**Data to use**
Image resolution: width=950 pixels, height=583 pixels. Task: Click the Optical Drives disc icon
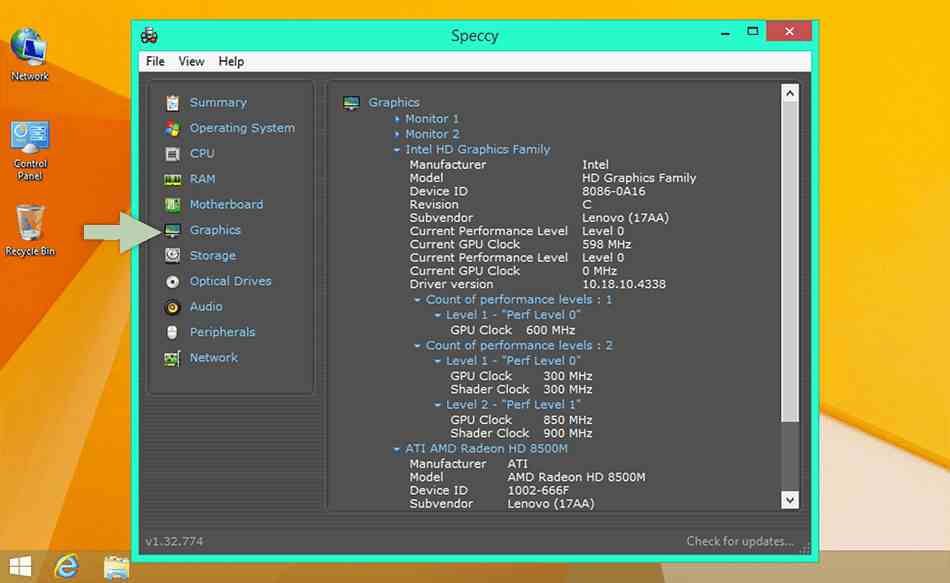[172, 282]
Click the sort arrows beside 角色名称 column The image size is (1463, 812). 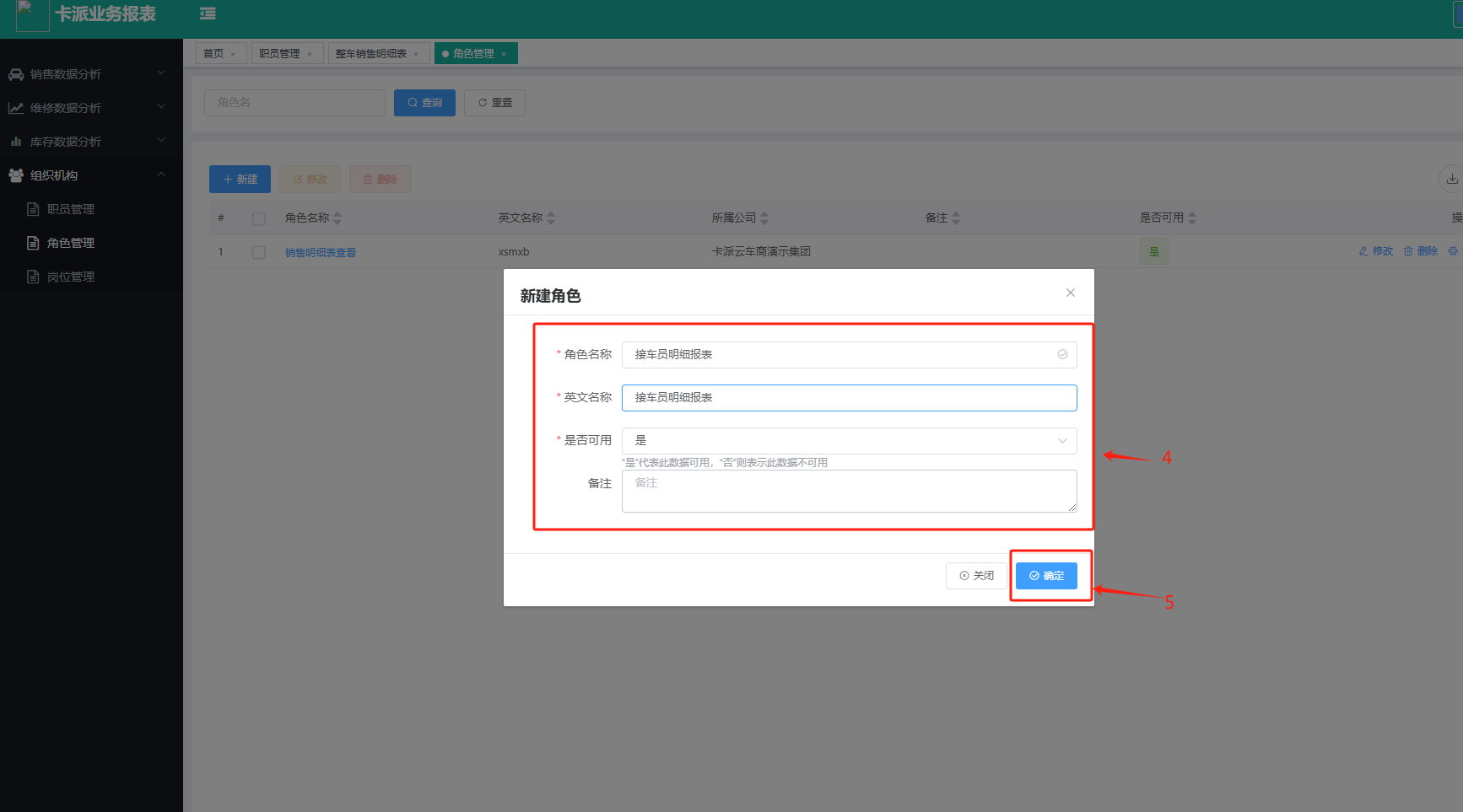[337, 218]
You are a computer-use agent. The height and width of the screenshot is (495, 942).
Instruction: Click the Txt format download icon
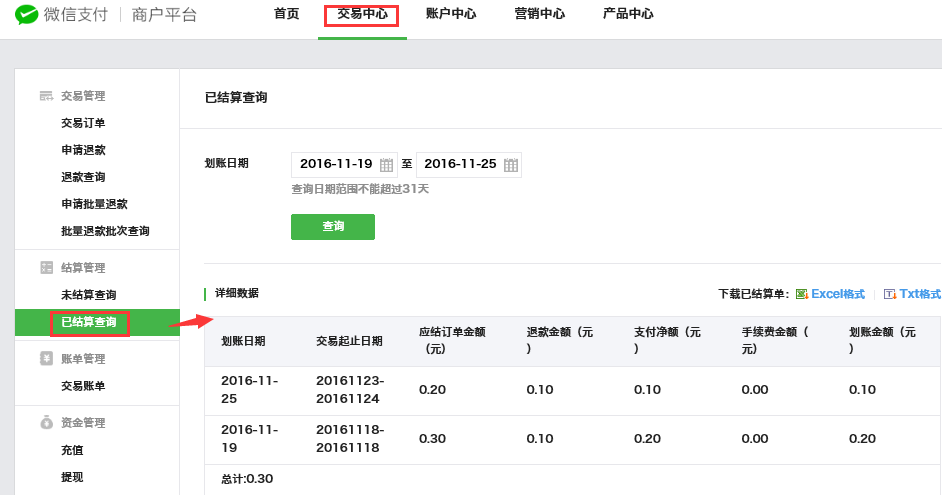(890, 294)
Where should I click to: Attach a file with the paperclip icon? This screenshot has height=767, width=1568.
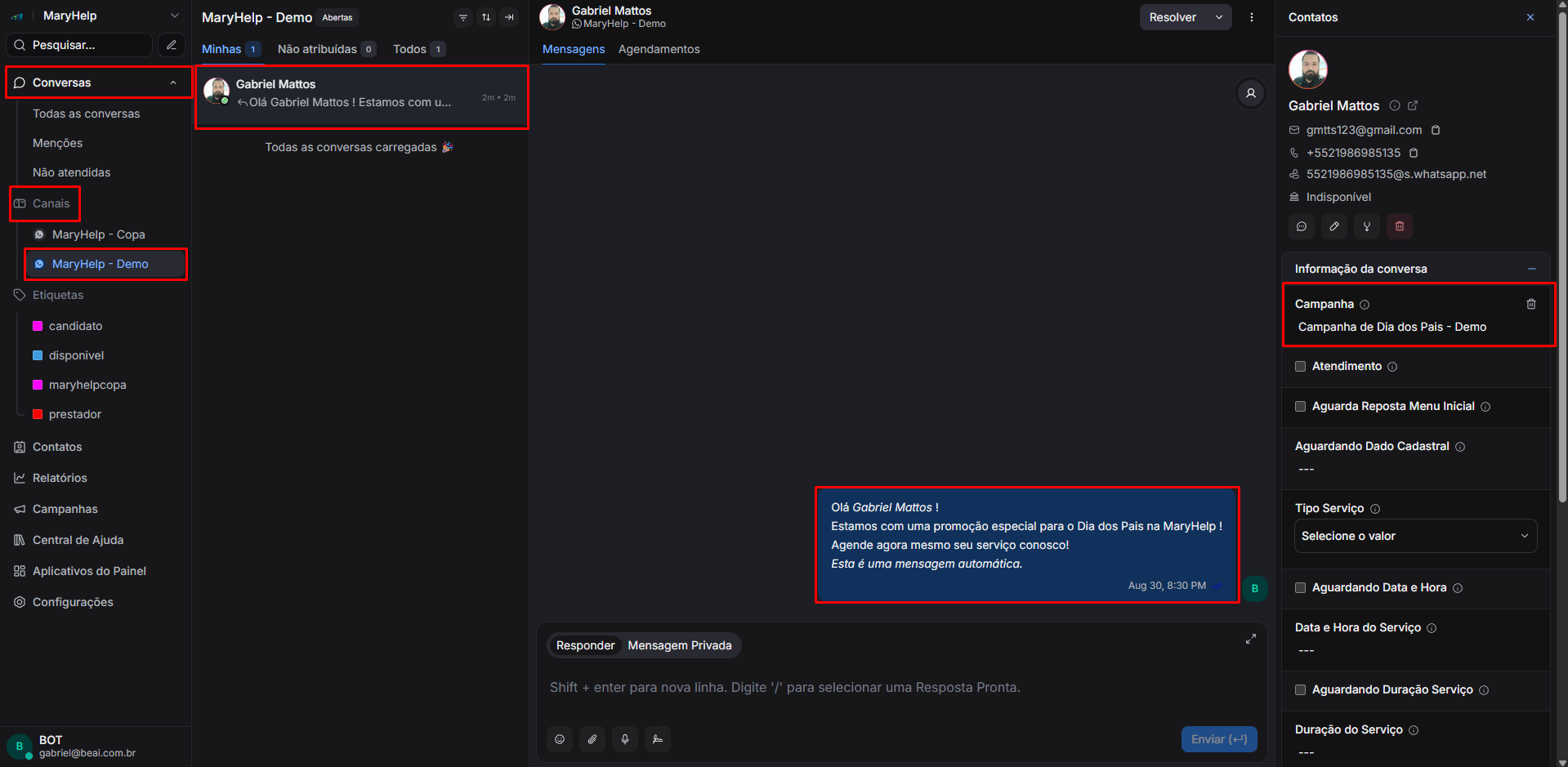(x=592, y=739)
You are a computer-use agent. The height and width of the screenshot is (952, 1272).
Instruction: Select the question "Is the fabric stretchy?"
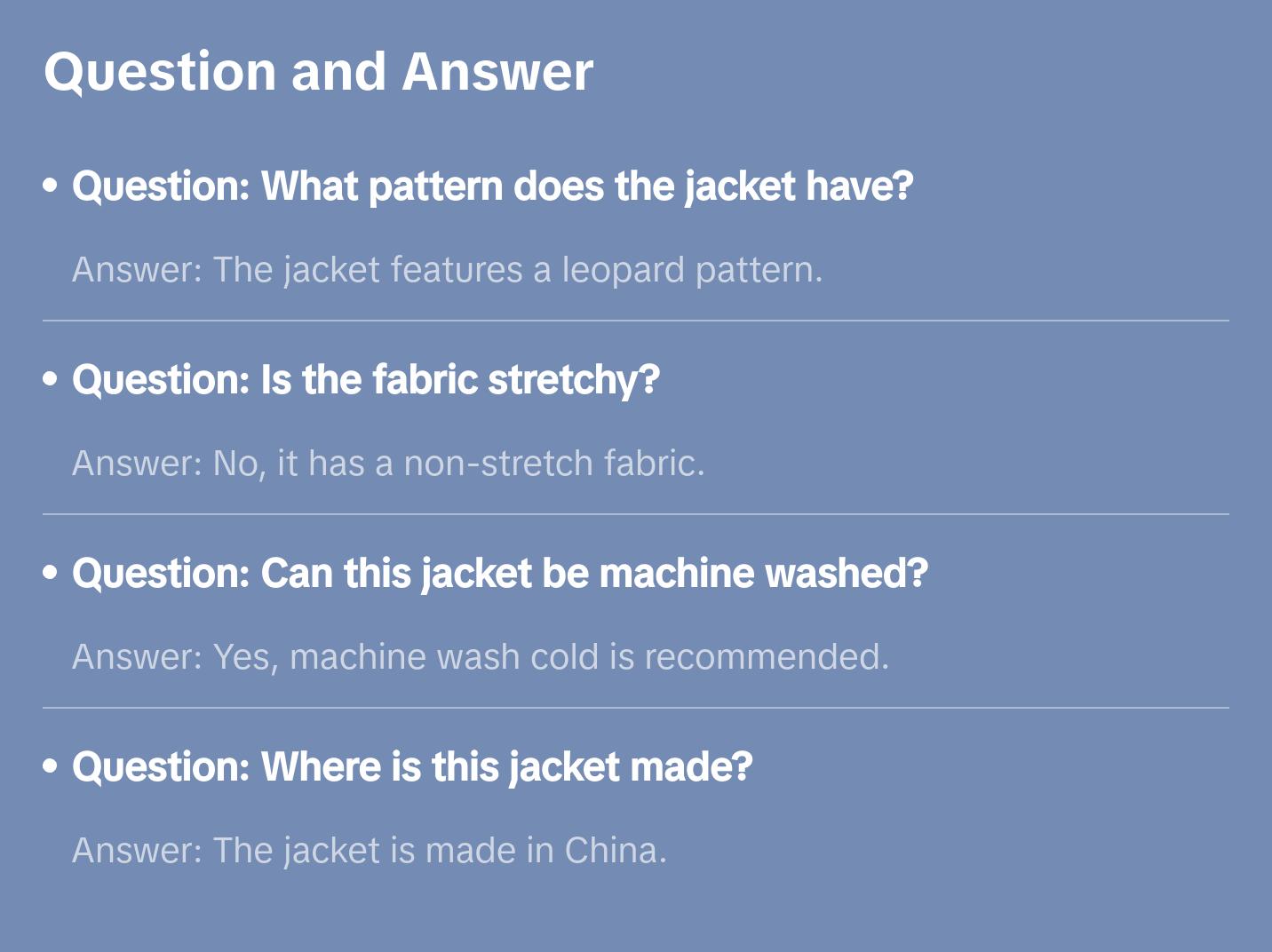[x=366, y=380]
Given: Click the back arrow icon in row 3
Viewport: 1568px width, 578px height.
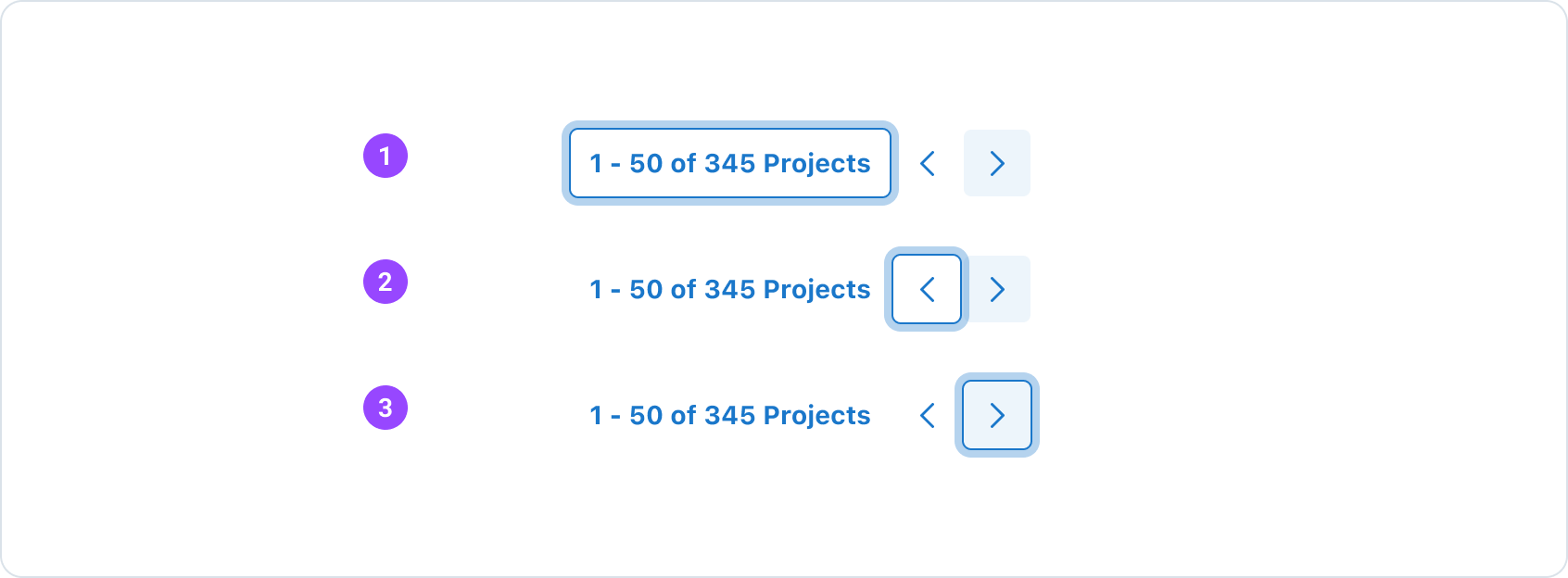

**Exercise brief**
The lines from the one containing "Given: Click the back arrow icon in row 3" through the last line of the records are what you should copy, word for word and nothing else, with pictures left out.

**Exercise result**
Given: Click the back arrow icon in row 3
Viewport: 1568px width, 578px height.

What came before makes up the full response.